--- Problem statement ---
Reproduce every one of the lines below verbatim, without altering any character.

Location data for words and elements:
**********

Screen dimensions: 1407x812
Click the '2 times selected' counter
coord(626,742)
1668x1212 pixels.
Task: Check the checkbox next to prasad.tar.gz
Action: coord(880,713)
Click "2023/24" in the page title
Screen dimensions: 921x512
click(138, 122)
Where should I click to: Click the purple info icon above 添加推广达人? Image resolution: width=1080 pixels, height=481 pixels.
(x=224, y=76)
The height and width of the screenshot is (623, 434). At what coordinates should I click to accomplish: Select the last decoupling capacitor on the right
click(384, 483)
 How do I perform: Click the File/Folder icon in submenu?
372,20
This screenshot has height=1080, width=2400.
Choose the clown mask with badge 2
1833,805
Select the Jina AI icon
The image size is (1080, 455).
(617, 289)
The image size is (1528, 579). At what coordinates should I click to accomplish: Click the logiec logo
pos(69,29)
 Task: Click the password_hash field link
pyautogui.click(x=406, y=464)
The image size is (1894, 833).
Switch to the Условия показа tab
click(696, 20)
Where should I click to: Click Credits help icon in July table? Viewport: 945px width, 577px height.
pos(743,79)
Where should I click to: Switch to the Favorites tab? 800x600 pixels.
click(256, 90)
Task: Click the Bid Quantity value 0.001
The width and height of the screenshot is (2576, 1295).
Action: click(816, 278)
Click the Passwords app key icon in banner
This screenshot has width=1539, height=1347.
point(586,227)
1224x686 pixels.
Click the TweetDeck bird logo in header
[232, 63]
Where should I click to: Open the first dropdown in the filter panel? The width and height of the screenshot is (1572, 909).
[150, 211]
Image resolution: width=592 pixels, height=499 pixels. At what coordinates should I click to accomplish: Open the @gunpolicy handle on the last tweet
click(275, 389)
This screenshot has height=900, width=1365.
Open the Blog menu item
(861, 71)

**********

--- Task response ---
Screen dimensions: 1407x812
Click the '2 times selected' counter
coord(626,742)
1668x1212 pixels.
Task: Check the checkbox next to prasad.tar.gz
Action: coord(880,713)
Click "2023/24" in the page title
Screen dimensions: 921x512
click(138, 122)
Where should I click to: Click the purple info icon above 添加推广达人? Image resolution: width=1080 pixels, height=481 pixels.
(x=224, y=76)
The height and width of the screenshot is (623, 434). At what coordinates should I click to accomplish: Select the last decoupling capacitor on the right
click(384, 483)
 How do I perform: Click the File/Folder icon in submenu?
372,20
This screenshot has height=1080, width=2400.
Choose the clown mask with badge 2
1833,805
Select the Jina AI icon
The image size is (1080, 455).
(617, 289)
The image size is (1528, 579). At what coordinates should I click to accomplish: Click the logiec logo
pos(69,29)
 Task: Click the password_hash field link
pyautogui.click(x=406, y=464)
The image size is (1894, 833).
Switch to the Условия показа tab
click(696, 20)
Where should I click to: Click Credits help icon in July table? Viewport: 945px width, 577px height.
pos(743,79)
Where should I click to: Switch to the Favorites tab? 800x600 pixels.
click(256, 90)
Task: Click the Bid Quantity value 0.001
The width and height of the screenshot is (2576, 1295).
Action: click(816, 278)
Click the Passwords app key icon in banner
This screenshot has width=1539, height=1347.
point(586,227)
1224x686 pixels.
Click the TweetDeck bird logo in header
[232, 63]
Where should I click to: Open the first dropdown in the filter panel? The width and height of the screenshot is (1572, 909).
[150, 211]
Image resolution: width=592 pixels, height=499 pixels. At what coordinates should I click to accomplish: Open the @gunpolicy handle on the last tweet
click(275, 389)
This screenshot has height=900, width=1365.
Open the Blog menu item
(861, 71)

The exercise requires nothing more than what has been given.